Bistability regulates TNFR2-mediated survival and death of T-regulatory cells.

A subgroup of T cells called T-regulatory cells (Tregs) regulates the body's immune responses to maintain homeostasis and self-tolerance. Tregs are crucial for preventing illnesses like cancer and autoimmunity. However, contrasting patterns of Treg frequency are observed in different autoimmune diseases. The commonality of tumour necrosis factor receptor 2 (TNFR2) defects and decrease in Treg frequency on the onset of autoimmunity demands an in-depth study of the TNFR2 pathway. To unravel this mystery, we need to study the mechanism of cell survival and death in Tregs. Here, we construct an ordinary differential equation (ODE)-based model to capture the mechanism of cell survival and apoptosis in Treg cells via TNFR2 signalling. The sensitivity analysis reveals that the input stimulus, the concentration of tumour necrosis factor (TNF), is the most sensitive parameter for the model system.
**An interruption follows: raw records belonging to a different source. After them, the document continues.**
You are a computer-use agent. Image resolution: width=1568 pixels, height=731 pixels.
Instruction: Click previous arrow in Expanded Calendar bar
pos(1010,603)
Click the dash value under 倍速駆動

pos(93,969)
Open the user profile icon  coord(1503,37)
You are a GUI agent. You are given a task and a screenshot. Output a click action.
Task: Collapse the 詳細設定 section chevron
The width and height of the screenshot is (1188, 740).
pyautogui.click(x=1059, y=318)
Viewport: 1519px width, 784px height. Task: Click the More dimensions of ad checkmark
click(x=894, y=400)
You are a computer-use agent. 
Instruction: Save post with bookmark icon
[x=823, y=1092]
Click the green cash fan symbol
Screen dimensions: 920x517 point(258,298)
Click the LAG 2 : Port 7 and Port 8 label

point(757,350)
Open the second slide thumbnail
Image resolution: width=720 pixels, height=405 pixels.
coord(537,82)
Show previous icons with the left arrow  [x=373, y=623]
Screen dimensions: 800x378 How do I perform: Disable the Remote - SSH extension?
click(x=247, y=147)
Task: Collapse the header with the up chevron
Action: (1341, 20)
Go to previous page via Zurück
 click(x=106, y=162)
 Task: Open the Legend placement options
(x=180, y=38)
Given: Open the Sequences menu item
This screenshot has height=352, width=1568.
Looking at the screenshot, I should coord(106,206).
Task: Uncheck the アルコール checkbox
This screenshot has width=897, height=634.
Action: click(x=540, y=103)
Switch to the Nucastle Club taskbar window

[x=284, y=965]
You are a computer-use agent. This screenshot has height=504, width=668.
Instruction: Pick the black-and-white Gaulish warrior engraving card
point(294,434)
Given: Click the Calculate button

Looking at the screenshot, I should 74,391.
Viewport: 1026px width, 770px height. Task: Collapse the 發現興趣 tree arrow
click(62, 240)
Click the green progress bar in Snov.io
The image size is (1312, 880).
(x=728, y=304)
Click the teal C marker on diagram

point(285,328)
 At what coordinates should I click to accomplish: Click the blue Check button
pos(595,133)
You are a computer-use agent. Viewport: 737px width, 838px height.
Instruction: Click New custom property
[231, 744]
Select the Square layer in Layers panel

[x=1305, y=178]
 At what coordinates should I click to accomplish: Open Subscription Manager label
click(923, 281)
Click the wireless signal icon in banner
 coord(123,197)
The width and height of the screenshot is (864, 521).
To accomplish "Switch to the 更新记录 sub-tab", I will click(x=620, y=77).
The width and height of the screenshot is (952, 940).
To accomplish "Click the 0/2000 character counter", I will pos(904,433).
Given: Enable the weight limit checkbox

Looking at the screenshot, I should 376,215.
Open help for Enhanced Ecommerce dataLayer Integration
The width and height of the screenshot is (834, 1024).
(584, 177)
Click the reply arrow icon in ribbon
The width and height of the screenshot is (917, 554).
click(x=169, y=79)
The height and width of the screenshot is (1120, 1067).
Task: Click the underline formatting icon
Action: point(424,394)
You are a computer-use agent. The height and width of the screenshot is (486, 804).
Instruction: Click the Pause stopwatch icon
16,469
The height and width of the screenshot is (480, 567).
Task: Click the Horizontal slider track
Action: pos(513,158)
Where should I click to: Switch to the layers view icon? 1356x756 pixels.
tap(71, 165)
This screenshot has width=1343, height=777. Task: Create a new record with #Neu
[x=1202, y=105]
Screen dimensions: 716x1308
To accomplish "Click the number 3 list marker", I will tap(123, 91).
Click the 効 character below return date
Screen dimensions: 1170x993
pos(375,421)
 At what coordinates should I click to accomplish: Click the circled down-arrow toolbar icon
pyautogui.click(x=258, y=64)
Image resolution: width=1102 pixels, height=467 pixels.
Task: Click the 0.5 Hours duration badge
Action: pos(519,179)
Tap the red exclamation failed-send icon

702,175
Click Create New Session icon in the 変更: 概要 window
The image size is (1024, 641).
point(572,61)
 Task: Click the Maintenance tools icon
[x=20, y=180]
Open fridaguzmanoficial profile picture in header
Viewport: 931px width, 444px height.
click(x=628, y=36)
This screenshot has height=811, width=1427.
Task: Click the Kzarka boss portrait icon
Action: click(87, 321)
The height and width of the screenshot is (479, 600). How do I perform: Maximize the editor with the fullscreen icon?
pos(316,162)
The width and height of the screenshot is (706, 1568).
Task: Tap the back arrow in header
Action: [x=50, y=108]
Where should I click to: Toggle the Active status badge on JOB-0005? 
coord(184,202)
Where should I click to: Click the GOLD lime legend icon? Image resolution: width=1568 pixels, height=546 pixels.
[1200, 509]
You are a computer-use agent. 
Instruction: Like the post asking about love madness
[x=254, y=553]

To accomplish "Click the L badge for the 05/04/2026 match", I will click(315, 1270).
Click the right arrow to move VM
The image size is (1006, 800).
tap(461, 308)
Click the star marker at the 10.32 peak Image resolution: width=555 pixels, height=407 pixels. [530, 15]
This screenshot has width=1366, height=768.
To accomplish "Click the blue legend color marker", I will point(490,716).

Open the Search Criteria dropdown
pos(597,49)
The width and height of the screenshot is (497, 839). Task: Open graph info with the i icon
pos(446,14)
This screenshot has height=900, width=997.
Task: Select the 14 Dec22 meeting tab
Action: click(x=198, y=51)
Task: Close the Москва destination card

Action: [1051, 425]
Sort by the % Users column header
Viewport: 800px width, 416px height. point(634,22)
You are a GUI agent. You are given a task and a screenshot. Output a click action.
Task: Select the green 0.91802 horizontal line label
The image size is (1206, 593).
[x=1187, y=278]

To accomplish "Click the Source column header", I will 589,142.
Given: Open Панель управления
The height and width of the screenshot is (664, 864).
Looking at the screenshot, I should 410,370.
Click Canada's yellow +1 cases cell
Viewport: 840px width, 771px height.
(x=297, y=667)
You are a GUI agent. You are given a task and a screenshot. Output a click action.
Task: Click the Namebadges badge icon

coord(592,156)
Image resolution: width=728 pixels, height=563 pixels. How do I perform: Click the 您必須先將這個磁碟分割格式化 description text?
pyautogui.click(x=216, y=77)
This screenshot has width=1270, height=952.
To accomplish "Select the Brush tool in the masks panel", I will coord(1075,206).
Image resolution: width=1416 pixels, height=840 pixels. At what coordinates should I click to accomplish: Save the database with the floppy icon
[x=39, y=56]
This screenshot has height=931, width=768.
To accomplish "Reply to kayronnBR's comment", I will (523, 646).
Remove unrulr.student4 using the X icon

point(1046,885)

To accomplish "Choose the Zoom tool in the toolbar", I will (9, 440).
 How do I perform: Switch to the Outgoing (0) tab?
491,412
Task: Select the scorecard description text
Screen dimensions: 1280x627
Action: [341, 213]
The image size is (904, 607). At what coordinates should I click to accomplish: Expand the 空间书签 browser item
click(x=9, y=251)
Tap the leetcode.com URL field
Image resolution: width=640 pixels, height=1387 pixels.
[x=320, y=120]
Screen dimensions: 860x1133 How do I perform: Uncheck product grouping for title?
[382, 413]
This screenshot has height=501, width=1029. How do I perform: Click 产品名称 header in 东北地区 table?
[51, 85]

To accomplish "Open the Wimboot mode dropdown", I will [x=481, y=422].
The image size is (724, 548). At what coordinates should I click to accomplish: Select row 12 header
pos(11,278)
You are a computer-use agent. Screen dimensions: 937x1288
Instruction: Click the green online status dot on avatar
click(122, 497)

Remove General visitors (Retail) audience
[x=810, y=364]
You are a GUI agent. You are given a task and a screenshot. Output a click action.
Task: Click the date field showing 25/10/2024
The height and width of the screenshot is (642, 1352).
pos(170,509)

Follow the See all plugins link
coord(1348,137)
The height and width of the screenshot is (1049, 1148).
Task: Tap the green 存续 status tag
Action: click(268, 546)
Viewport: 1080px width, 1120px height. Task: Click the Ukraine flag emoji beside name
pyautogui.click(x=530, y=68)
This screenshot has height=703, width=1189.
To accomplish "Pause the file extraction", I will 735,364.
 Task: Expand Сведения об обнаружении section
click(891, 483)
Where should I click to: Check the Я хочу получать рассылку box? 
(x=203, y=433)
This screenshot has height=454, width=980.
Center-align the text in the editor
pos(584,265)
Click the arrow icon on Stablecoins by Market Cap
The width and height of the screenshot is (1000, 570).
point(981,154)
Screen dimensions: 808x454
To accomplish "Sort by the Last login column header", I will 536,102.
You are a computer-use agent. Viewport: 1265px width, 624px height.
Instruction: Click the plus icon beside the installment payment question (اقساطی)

The model shows that the cell goes into survival or apoptosis via bistable switching. Through hysteretic switching, the system tries to cope with the changing stimuli. In order to understand how stimulus strength and feedback strength influence cell survival and death, we compute bifurcation diagrams and obtain cell fate maps. Our results indicate that the elevated TNF concentration and increased c-Jun N-terminal kinase (JNK) phosphorylation are the major contributors to the death of T-regulatory cells. Biological evidence cements our hypothesis and can be controlled by reducing the TNF concentration. Finally, the system was studied under stochastic perturbation to see the effect of noise on the system's dynamics. We observed that introducing random perturbations disrupts the bistability, reducing the system's bistable region, which can affect the system's normal functioning.